Posso ter consulta ao domingo à tarde? É quando tenho tempo livre", diz-me uma criança de 9 anos. A outra criança perguntei recentemente como se sentia o seu corpo numa determinada situação que relatava, ao que me respondeu que "não tenho tempo para parar e ouvir o que sente o meu corpo".

Os dias destas crianças começam bem cedo com as aulas, que duram grande parte do dia. Depois, seguem-se as explicações ou o ateliê de tempos livres (que de livres têm muito pouco) e as mil e uma atividades extracurriculares, entrando pela noite dentro. Banho, jantar e cama. Chega o fim de semana e o cenário repete-se. Sobra o domingo à tarde ou ainda menos do que isso.

A agenda sobrelotada destas crianças é o retrato fiel das agendas de milhares de outras crianças que, semana após semana, mês após mês e ano após ano, correm pela vida sem tempo para parar e descansar. As suas agendas estruturadas não o permitem.

O artigo 31.º da Convenção sobre os Direitos da Criança é muito claro quando sublinha o direito ao repouso e aos tempos livres, o direito de participar em jogos e atividades recreativas próprias da sua idade e de participar livremente na vida cultural e artística. Parece, assim, que estamos a dar mais atenção à segunda parte deste direito, focada na participação em atividades diversas, do que à primeira, relativa ao descanso e ao tempo livre.

Um processo de crescimento saudável implica a satisfação de todas as necessidades da criança, e o repouso é uma delas. Não é moleza, preguiça ou tempo "morto", abrindo caminho ao ócio e à não produtividade.
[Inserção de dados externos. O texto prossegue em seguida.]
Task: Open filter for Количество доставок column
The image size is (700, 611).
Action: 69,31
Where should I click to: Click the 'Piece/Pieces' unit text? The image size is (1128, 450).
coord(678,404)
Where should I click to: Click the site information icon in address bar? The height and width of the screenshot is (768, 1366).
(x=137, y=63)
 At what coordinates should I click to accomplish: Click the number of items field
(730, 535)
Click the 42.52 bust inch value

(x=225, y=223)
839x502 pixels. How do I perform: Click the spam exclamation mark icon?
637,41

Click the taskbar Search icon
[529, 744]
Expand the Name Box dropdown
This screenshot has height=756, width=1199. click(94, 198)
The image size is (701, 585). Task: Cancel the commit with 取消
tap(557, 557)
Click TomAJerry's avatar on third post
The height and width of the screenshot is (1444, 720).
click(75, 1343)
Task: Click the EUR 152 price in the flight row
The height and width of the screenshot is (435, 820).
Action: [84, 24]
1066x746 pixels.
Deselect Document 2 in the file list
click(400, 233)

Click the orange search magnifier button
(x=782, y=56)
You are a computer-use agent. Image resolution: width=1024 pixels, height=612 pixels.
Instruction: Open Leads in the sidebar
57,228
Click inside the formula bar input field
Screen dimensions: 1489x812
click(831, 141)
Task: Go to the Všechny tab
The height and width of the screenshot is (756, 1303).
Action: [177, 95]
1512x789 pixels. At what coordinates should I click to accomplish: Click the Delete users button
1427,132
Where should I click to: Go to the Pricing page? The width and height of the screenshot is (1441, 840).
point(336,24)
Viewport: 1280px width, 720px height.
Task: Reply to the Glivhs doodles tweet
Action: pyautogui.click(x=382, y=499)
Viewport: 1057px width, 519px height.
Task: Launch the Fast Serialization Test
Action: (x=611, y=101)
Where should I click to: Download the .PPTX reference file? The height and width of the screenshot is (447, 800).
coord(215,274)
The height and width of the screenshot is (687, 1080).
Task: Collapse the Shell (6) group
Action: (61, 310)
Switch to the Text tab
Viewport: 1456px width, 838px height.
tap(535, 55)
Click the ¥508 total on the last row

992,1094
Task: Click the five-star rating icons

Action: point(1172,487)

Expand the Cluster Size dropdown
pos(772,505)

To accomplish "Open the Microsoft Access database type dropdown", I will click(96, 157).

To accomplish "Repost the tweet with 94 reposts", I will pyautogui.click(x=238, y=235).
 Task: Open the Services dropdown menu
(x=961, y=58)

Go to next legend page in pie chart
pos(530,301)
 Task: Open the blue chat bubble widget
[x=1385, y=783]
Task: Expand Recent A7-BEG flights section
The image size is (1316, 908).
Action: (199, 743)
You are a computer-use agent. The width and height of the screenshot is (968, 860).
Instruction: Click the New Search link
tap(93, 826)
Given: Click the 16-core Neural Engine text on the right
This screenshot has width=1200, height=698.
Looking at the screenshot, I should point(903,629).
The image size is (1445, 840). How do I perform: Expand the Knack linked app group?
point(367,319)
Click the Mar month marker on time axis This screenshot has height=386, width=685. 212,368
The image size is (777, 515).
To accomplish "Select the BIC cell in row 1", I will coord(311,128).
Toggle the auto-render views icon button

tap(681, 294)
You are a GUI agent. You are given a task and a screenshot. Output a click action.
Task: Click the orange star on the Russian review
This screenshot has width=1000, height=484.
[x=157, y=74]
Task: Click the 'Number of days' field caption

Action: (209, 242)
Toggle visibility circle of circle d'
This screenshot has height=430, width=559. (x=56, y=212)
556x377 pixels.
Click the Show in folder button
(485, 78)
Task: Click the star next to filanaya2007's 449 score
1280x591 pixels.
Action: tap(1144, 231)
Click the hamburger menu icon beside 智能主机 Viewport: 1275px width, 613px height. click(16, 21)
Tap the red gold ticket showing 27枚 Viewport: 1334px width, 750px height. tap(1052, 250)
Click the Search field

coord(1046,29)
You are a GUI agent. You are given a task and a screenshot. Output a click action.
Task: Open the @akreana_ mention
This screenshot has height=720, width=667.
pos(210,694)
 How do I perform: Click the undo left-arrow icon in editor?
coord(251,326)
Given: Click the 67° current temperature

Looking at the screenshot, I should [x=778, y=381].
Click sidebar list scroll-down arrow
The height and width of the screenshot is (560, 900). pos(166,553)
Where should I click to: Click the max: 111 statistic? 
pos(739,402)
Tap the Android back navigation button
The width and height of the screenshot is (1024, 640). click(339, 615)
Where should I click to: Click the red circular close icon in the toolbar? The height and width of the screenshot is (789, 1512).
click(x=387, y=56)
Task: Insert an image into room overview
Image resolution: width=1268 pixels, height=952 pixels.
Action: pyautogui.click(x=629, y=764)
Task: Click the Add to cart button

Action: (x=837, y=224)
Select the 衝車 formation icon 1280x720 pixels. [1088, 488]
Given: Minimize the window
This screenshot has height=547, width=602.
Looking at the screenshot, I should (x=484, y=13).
É, pelo contrário, um tempo muito vivo e cheio de oportunidades para criar e (re)inventar. "Não ter nada para fazer" é fantástico do ponto de vista da estimulação da criatividade da criança, ajudando-a, ao mesmo tempo, a parar para pensar e para sentir. E se, para a criança habituada à correria, não ter nada para fazer gera algum desconforto, pois é hora de aprender a lidar com essa frustração e a encontrar estratégias adequadas para a superar.

Proponho que olhemos para as agendas dos nossos filhos à luz deste direito. Uma semana tem 168 horas. Destas, quantas são passadas em aulas e atividades? E quantas são passadas a dormir? E será este tempo suficiente para um sono reparador? Quantas horas sobram e o que é feito nesse tempo? Existe verdadeiro tempo livre?

Sugiro, assim, um processo de reflexão, se possível envolvendo os filhos de forma ativa, que possa ajudar a uma eventual mudança e reajustamento dos tempos e agendas das nossas crianças, reservando tempo para não fazer nada.